Your RainSong Stays On My Mind
- Published Mar 02, 1999
Are guitar makers barking up the wrong tree? In fact could they be barking up an entirely wrong guitar building material? According to Dr. John A. Decker, Jr. they most certainly are. Twelve years ago Dr. John was attending an outdoor wedding in Hawaii where a fellow guitarist was hired to do the gig. The weather was threatening to rain and the musician was placed in a moral dilemma. Does he forfeit the gig and walk off facing the anger of the bride's father or does he hold his ground and play risking damage to his guitar? Dr. John watched the drama unfold as the guitarist stayed and played through the wedding event and consequently thrashed his instrument. The good doctor decided right there that something was wrong with this picture. Why not take the research from space studies regarding the physics of the sun and develop a molecular structure that could resonate musically while staying impervious to climatic change? Would your own doctor of thought of this at the wedding? Did we mention that Dr. John was an aerospace physicist? The premise was born that day to mix aerospace materials (graphite in this case) with traditional guitar making techniques. Out of this matrimonial incident RainSong Graphite Guitars was born.
The Problem With Wood
For starters there is an increased awareness by guitar makers that high quality wood is getting ever harder to find. Check out the price tag of a hand-crafted instrument with real Brazilian rosewood to prove this point. Many manufacturers are entertaining the idea of building with lesser quality (and more readily available) woods, not to mention the ever stigmatized "plywood". It turns out that Dr. John's theory isn't lost in space, He has spent years perfecting the graphite guitar. Why graphite? It is much stronger than wood. It is really impervious to climatic changes. Wood breathes: graphite doesn't. Put it under hot lights, swamp-like humidity or cold temperatures and it doesn't move. Another advantage you say? RainSong claims that graphite doesn't trap high end frequency like wood does. One more? If you get a lot of pick marks on it you can take a buffing wheel to the top and all of your scratches go away.
This was enough info to perk up our curiosity so we took the RainSong Limited Edition model for a test drive. These guitars are made in Hawaii (remember the weather doesn't affect them) and they are entirely made of graphite (body, neck, fretboard & bridge... everything but the tuners and strings). This Limited Edition model is a shallow body with a rounded cutaway affording easy access to the higher registers. Being a stage orientated guitar, it has a Fishman Prefix Pro pickup system with a 4-band EQ. The neck has a 1-3/4" nut width, a 644mm scale length and a 20" radius. The 12th fret is marked with an abalone inlay.

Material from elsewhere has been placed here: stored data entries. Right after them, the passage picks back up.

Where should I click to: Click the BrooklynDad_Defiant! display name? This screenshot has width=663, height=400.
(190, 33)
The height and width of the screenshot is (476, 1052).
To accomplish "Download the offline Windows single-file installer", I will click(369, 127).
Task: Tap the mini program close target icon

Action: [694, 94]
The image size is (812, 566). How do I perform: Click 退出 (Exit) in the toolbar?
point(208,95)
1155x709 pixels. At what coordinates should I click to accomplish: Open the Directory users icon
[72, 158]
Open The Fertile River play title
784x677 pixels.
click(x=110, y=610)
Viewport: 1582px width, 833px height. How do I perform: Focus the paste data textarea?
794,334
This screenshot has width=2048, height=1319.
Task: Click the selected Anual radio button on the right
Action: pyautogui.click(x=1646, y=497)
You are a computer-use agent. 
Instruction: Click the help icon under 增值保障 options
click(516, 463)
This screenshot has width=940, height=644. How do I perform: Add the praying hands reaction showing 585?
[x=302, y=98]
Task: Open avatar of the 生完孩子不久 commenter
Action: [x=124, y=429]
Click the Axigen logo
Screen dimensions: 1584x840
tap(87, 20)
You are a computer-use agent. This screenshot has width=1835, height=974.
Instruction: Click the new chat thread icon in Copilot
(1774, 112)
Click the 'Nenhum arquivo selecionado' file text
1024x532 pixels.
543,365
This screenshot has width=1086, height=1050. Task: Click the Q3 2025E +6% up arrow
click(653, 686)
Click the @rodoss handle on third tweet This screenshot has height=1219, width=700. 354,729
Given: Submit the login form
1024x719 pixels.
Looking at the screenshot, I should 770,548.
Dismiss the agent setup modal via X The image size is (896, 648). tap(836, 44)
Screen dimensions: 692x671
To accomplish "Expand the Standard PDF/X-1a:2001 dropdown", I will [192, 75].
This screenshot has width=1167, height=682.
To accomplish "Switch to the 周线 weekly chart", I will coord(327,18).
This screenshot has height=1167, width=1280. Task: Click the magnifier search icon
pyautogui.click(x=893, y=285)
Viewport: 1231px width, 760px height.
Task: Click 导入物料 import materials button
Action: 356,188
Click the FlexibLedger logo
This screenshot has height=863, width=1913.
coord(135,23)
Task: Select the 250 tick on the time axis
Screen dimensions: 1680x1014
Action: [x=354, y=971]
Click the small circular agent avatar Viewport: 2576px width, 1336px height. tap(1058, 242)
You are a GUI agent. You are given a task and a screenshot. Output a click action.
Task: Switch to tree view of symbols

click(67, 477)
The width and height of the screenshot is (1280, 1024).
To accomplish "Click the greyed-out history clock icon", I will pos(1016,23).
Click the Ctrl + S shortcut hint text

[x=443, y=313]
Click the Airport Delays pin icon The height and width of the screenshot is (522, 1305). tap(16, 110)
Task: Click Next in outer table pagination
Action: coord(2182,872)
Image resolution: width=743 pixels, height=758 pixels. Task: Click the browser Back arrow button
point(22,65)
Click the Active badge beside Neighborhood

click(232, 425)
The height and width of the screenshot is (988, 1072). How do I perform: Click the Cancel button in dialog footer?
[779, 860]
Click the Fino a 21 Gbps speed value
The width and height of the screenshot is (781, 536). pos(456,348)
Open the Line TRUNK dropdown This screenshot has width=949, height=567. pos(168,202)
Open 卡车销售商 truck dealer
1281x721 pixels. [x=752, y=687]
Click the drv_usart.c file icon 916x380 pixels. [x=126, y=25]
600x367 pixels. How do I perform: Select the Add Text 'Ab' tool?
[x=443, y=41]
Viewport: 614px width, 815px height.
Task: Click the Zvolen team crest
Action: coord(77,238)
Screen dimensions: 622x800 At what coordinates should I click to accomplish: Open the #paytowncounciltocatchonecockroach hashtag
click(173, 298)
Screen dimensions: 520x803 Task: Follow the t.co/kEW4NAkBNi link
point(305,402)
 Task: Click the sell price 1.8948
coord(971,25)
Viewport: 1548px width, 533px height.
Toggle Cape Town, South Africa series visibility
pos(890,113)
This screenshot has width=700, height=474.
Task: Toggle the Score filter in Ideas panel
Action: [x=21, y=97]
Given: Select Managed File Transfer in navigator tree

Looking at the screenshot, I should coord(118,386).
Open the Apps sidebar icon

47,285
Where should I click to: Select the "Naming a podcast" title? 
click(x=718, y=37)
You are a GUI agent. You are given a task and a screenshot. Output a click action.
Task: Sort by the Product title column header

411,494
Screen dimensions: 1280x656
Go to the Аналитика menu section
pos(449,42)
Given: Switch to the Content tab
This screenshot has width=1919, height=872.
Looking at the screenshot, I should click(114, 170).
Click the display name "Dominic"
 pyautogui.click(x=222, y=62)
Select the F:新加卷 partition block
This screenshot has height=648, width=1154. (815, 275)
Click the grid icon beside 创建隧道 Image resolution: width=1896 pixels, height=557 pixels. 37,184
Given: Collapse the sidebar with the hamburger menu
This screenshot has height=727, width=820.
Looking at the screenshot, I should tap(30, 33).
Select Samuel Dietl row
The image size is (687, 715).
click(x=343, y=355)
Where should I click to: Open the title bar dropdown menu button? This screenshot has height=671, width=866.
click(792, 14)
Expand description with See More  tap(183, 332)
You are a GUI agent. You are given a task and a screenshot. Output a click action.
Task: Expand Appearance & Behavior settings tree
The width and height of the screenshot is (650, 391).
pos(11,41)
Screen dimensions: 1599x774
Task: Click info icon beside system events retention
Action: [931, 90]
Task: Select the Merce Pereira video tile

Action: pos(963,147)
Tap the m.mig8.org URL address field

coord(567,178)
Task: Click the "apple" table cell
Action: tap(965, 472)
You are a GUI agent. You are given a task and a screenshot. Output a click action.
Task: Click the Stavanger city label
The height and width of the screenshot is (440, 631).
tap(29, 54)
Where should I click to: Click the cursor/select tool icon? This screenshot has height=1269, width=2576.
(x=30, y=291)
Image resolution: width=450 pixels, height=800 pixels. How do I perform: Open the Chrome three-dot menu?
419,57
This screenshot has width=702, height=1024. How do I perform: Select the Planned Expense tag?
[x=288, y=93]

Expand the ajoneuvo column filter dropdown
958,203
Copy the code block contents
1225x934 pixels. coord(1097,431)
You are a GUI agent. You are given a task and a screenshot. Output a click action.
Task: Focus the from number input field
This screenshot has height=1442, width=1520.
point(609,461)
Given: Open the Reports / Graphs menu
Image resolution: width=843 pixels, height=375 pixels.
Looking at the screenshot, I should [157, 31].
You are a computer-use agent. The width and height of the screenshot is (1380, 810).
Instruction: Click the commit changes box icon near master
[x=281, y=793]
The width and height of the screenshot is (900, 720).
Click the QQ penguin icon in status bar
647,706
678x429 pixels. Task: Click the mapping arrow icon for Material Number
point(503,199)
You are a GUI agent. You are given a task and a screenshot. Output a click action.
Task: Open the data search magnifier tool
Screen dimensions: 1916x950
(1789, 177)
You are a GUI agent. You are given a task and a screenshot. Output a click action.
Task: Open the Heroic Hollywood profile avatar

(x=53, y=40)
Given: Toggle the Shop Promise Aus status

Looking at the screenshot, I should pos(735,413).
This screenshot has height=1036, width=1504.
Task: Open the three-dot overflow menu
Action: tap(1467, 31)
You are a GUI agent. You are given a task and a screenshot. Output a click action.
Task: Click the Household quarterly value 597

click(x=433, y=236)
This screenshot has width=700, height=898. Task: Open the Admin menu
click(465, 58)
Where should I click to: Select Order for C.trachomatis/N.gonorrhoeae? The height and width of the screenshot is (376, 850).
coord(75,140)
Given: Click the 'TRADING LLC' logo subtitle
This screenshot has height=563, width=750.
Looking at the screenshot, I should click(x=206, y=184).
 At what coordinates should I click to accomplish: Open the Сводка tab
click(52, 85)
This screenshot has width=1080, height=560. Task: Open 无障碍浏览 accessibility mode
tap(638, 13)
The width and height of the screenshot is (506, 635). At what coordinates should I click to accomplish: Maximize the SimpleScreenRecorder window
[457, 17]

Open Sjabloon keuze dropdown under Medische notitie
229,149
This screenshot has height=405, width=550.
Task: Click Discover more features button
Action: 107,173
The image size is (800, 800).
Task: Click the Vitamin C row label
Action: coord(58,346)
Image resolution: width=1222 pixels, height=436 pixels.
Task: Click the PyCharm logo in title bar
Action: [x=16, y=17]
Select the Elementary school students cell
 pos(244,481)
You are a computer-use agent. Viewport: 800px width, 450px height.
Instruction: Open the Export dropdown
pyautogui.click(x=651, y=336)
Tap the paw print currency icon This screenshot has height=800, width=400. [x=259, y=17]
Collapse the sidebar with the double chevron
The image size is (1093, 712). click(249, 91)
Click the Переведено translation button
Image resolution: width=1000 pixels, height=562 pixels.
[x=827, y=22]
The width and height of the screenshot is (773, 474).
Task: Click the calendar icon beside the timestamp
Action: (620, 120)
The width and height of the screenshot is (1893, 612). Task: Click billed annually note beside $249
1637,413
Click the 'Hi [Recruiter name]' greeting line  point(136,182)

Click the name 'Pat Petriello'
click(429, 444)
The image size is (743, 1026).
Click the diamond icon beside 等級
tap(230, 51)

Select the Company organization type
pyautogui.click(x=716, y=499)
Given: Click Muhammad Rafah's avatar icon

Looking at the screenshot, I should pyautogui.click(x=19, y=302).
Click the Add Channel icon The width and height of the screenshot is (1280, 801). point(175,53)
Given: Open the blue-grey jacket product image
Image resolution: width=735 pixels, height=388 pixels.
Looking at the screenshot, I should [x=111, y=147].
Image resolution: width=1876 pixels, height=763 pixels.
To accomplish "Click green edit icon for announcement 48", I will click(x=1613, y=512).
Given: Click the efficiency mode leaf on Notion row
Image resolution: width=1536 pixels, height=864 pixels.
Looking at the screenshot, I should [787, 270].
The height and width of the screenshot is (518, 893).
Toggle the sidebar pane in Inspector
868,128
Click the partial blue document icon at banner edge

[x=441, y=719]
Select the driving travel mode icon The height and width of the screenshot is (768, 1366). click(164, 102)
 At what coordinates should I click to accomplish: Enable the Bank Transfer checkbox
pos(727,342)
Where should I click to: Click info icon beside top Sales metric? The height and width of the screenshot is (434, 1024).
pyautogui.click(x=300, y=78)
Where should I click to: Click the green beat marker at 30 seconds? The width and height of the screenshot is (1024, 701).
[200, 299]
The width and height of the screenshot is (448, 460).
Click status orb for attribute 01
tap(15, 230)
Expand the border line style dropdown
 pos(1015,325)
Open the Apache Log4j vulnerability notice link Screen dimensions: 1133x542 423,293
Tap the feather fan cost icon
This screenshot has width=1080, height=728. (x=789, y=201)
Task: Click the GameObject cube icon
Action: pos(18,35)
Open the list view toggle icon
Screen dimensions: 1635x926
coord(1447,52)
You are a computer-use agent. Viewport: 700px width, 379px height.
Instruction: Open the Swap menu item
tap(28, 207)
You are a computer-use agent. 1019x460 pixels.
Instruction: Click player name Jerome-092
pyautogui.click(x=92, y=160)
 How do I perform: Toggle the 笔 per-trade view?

For a thin body acoustic-electric the sound was good. The highs really do ring true and the bass has a wonderful balance to it. The fretboard was a little stiff but we need to take into account that the instrument was brand spanking new and hadn't been broken-in yet. After about 30 minutes of playing the neck was getting more and more comfortable to us and the resonance of the guitar was growing on us. We liked the sound-hole projection and it seemed to have more "umpff" for percussive strumming techniques. Another tribute to the graphite construction was that we really wailed on this guitar and couldn't get it to go out of tune.
If you were a guitar made out of graphite, you wouldn't be inexpensive (we're still are paying for some of those earlier space flights you know) but the price is dropping. RainSong is committed to lowering the cost of production. This hi-end guitar retails for $1,995 (which in case you don't know any better, is pretty darn inexpensive when you're talking about all graphite guitar). The Limited Edition is limited to only 300 made and the stunningly beautiful urethane color options are Burgundy, Platinum and Sapphire.
If this guitar was ours to keep (yes we really do have to send them back) we would spend more time woodshedding, break the fretboard in, and place a lighter gauge string on it. You may lose a little of your "umpff" but we'd rely on the quality Fishman pickup system to recapture that on stage. All in all, RainSong Graphite Guitars just may be on to something, something we should start paying attention to.